Failure Surface Identification and Structural Domain Segregation Using Drone-Based Structure from Motion Photogrammetry

Abstract

ABSTRACT An emerging topic in the geotechnical site characterization is the use of drones for rock mass characterization through Structure from Motion (SfM) photogrammetry. This study highlights a series of surveys utilizing a DJI Mavic II drone performed between July and August 2022 at an abandoned quarry in Clear Creek Canyon Park, located 0.25 miles west of Golden, Colorado. The purpose of these surveys was for failure surface identification of a historic wedge failure and structural domain segregation of the remaining rock slope. The study site is composed of a heavily jointed interlayered gneiss rock mass with distinct planar discontinuities. However, structural discontinuity orientations may only be homogenous across some sections of the rock mass.
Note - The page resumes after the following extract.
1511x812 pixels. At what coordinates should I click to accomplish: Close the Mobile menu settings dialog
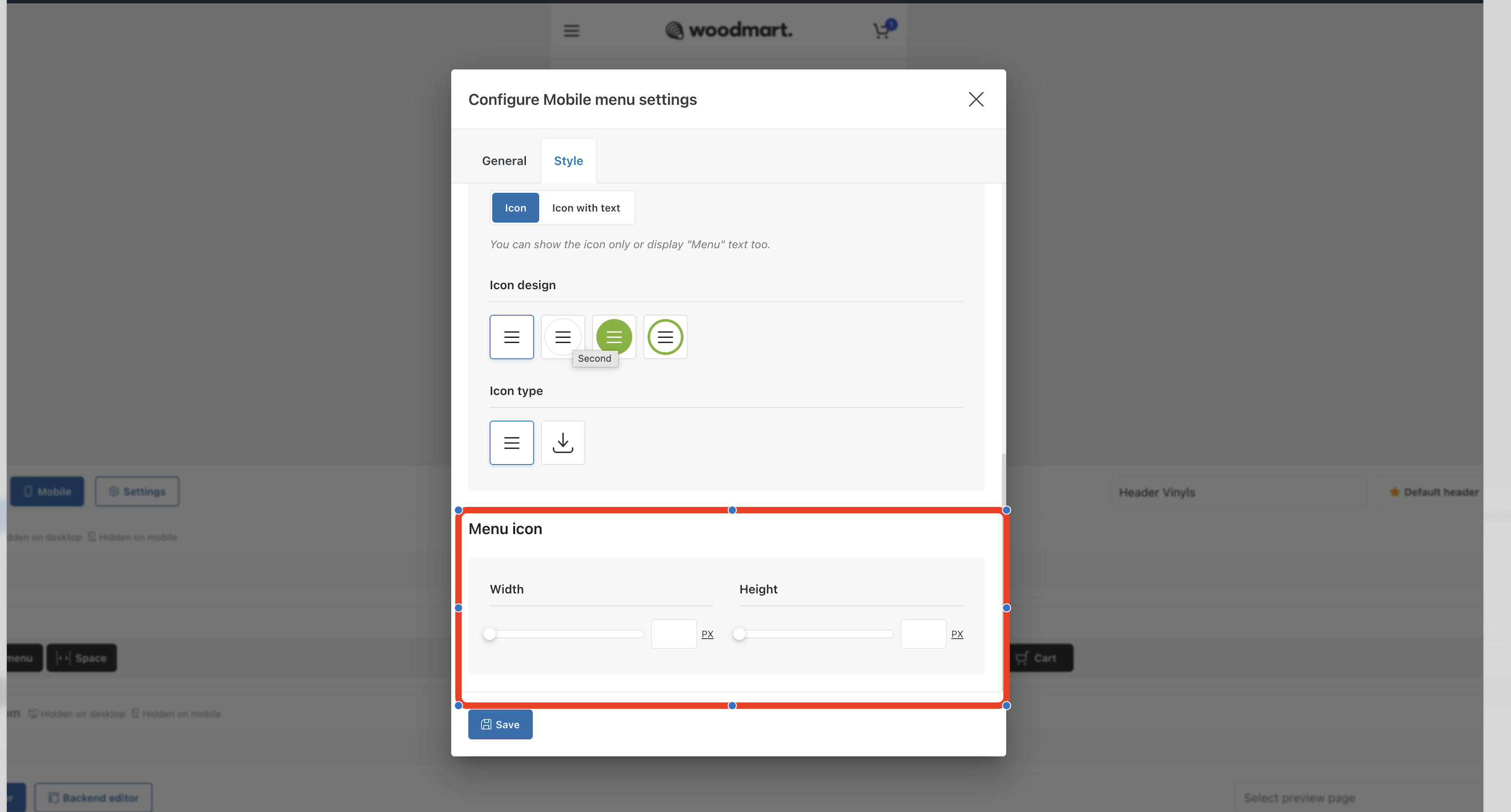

This research highlights an improved contour density-based methodology drawing upon existing methods of structural domain identification to locally divide the rock mass into domains of similar structural orientation. Stereographic comparisons between domains are considered utilizing an exponential Kamb density method. The results of this study reveal that both blasting effects and tectonic features likely induced the historic wedge failure. This study also reveals that the remaining rock mass may have profound spatial differences in structural orientations, requiring appropriate domaining for rock mass characterization. INTRODUCTION Most all rock masses have discontinuities in the form of joints, bedding planes, faults, lamination planes, foliation planes, and lithological contact surfaces whose quantity and orientations govern the rock mass strength (de Vallejo et al., 2011). Drone technology, in tandem with Structure from Motion (SfM) photogrammetry, is increasingly being used to characterize the discontinuities of slopes, particularly for steep and hard-to-access locations (Bar et al., 2021; Krajnovich et al., 2020; Papathanassiou et al., 2020; Salvini et al., 2017). Furthermore, data acquired from SfM photogrammetry can also be used in conjunction with previously established semi-automatic discontinuity identification methods (Buyer et al., 2020; Buyer & Schubert, 2016; Buyer & Schubert, 2017; García-Luna et al., 2019; Krajnovich et al., 2020). In addition, drone-based remote sensing can be safer than traditional methods (Battulwar et al., 2021; Deliry & Avdan, 2021).